Informing your staff and callers about call recording is both a legal obligation and a matter of good business practice. The notification requirements differ depending on whether you are informing your own employees or external callers.

Notifying Your Employees

Under UK employment law and GDPR, employers must inform staff that their calls may be recorded. This is typically achieved through:

  • Employment contracts — include a clause explicitly stating that business calls may be monitored and recorded
  • Employee handbook/policy — provide a detailed call recording policy that explains what is recorded, why, how recordings are stored, who has access, and how long they are retained
  • Training — ensure all staff receive training on the call recording policy during onboarding and at regular intervals thereafter
  • Privacy notice — your internal privacy notice should reference call recording as a processing activity

Notifying External Callers

Best practice — and in many scenarios a legal requirement — is to notify external callers that their call is being recorded. This is most commonly achieved through an automated announcement played at the start of the call, such as: “This call may be recorded for training, quality assurance, and regulatory compliance purposes.”

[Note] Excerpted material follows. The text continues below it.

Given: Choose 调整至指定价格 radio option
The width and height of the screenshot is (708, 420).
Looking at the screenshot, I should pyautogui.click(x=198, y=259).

Notification Script Example: “Thank you for calling [Company Name]. Please be aware that calls may be recorded and monitored for training, quality assurance, and compliance purposes. For more information on how we handle your data, please visit our website or ask the agent for details.”

The notification should be clear, concise, and played before the call connects to a live agent. If your VoIP system supports it, consider offering callers the option to request that recording be paused for sensitive information — this is particularly relevant for PCI DSS compliance when taking payment card details over the phone.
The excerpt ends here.